Not if its a warm day. My experienced breeders don't bath when they have eggs.


----------



## dingweding (Jun 2, 2012)

my birds go mad when I put the bath bowl out, they all jump in.. I can see some of them hesistated a bit, then leave the nest bowl.


----------



## spirit wings (Mar 29, 2008)

I think it s good for the pairs to soak in a bath, it is a nice break from doing all that sitting, the hen ESP, it gives her a chance to expell all those held in droppings, and humidity is good for the eggs, ESP when they are hatching.


----------



## Jay3 (May 4, 2008)

I agree. Bathing is important when sitting on eggs. The humidity only helps. Toward hatching time, they should be encouraged to bath. Humidity helps the babies to hatch.


----------



## Roger Siemens (Nov 12, 2011)

funny i set the water in some love it others dont i think its a good idea to let them figure it out , for my birds right now its to cold, we just got two feet of snow


----------



## sev3ns0uls (Jul 2, 2011)

dingweding said:


> I normally let my birds have bath once or twice per week, but now is breeding season, I notice some parents left the nest box and having a bath then back straight to sit on the eggs.
> 
> as their body is still wet, will this damage the egg?


I would suggest only in a hot day where the bird's feather can dry quickly.

I would let my bird bath when their eggs are only start hatching(meaning you see crack spots on a hatching eggs cause this can help the chick to break free more easily) But *Not* during the time the eggs are in development.


----------



## dingweding (Jun 2, 2012)

I have heater in my loft, so do not need to worry about drying them up... I know humidity is good when the chick are cracking.. but I worry about other eggs laid about one or two weeks old... 

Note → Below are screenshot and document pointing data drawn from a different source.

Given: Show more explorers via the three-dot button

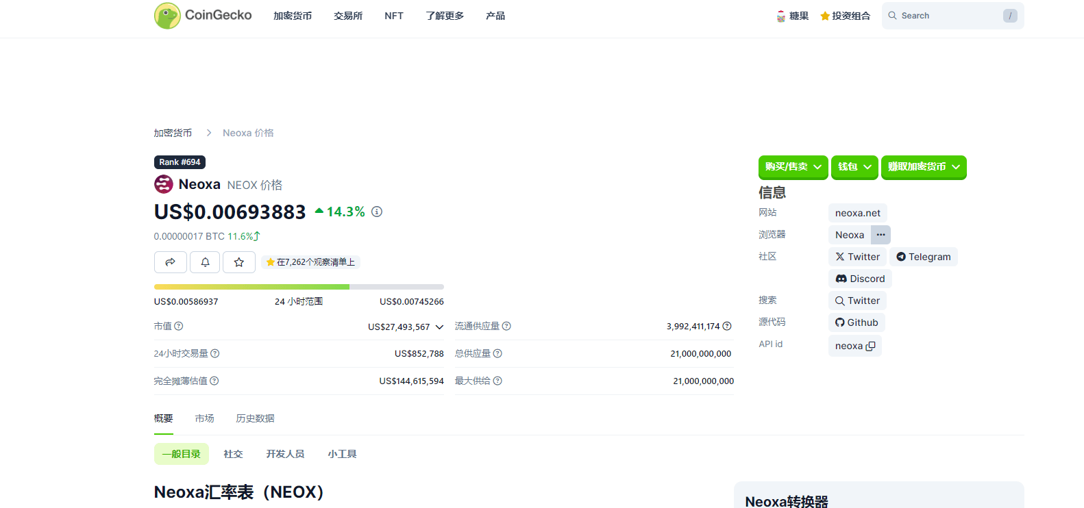Looking at the screenshot, I should point(880,235).
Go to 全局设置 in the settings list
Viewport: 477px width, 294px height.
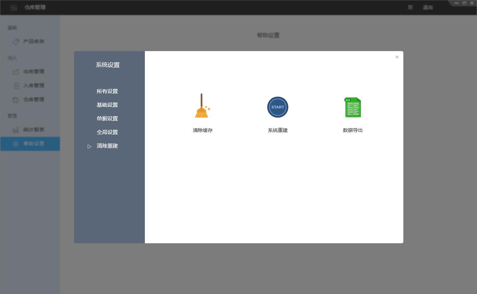(107, 132)
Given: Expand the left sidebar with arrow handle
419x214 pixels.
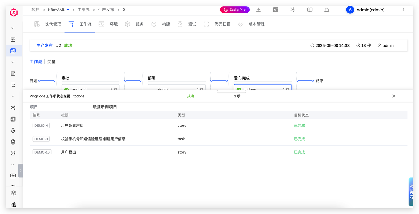Looking at the screenshot, I should (x=21, y=170).
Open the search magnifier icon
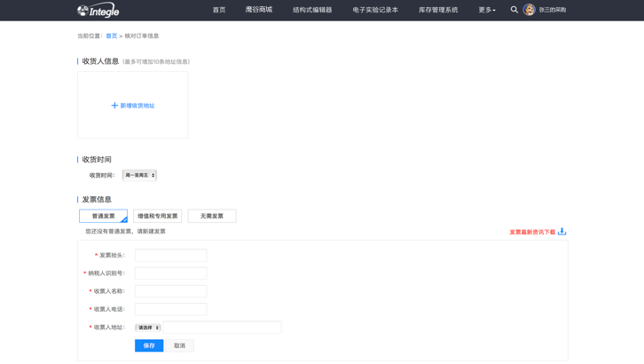644x364 pixels. click(514, 10)
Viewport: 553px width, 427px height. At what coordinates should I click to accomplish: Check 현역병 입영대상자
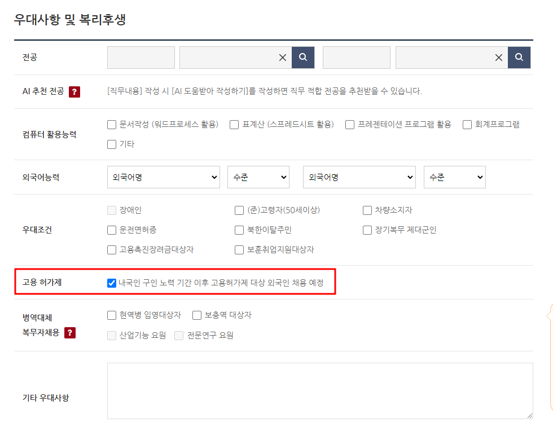point(111,315)
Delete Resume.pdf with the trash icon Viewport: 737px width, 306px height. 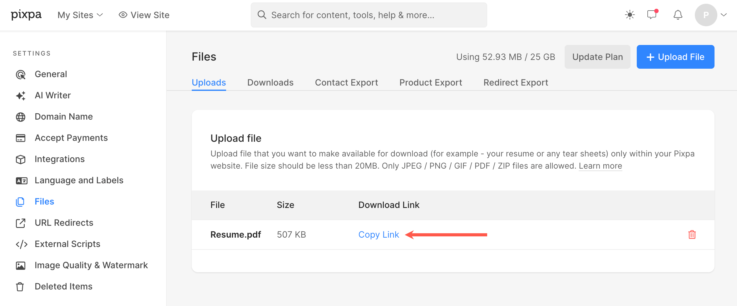coord(692,234)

as eggs are laid all different time, it is difficult to control which pair should have bath, as their chicks is peeping...


----------



## Jay3 (May 4, 2008)

dingweding said:


> I have heater in my loft, so do not need to worry about drying them up... I know humidity is good when the chick are cracking.. but I worry about other eggs laid about one or two weeks old...
> 
> *as eggs are laid all different time, it is difficult to control which pair should have bath, as their chicks is peeping...*


*
*


This isn't brain science, it's birds taking a bath. What do you think they do in the wild? They do fine without us taking care of them. The birds taking a bath isn't going to hurt the eggs. Think you are over thinking this a bit.


----------



## sev3ns0uls (Jul 2, 2011)

Well i have not experience it or seen any wild pigeon did it before so for me, i rather be on the safe side and say no way. No bath for those who are on eggs unless when their eggs are about to hatch. Water can very well infect or damage egg. 

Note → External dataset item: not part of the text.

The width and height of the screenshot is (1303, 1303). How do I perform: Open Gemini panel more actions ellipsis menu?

Pulse, why do you feel like you birds need to bath often??? 
If they have mite and flea on them, try using some animal bug sprays.

I only let my birds bath twice per month and no bath for them in the the winter.


----------



## Pijlover (May 5, 2010)

I think nature tells them what is good and what is not, like if you put your hand in the nest with eggs pigeon sitting on it will slap you with his/her wings and will try to protect the eggs from any intruder, but similarly if he/she is going for a bath when seeing water it means their is no harm in letting them do that they know better than we do about breeding, afterall they are the ones sitting on it day and night for eighteen days and not us, mine go crazy when they see water in the tub (its already hot here in middle of March), i let them have it and dont have no such issues with it

Some females keep on sitting till their males replace them after bathing


----------



## Jay3 (May 4, 2008)

sev3ns0uls said:


> Well i have not experience it or seen any wild pigeon did it before so for me, i rather be on the safe side and say no way. No bath for those who are on eggs unless when their eggs are about to hatch. Water can very well infect or damage egg.
> 
> *Pulse, why do you feel like you birds need to bath often???
> If they have mite and flea on them, try using some animal bug sprays.*
> ...



It's important for birds to bath. You don't bath them to get rid of bugs. It keeps their feathers healthy, and keeps the bird clean. It's important to them. The eggs can pick up more bacteria with a dirty poopy bird sitting on them. Water is very natural, and won't hurt the eggs. Birds in the wild bath all the time, whether they are on eggs or not. They love to bathe, and they need to. Twice a month is not enough.


----------



## Roger Siemens (Nov 12, 2011)

today i set the warm water in took pictures they love the bath, here is a question does any body put stuff in the bath water for the birds?


----------



## Charis (Feb 11, 2007)

The humidity from the bath is important for the development of the eggs.


----------



## Roger Siemens (Nov 12, 2011)

i m still getting subzero temps. here they like the bath still the sun was out so they got there wish, lol they loved it was fun to watch them. i think the humidity was good for them for sure, the dust in the water tells me they needed a bath too. 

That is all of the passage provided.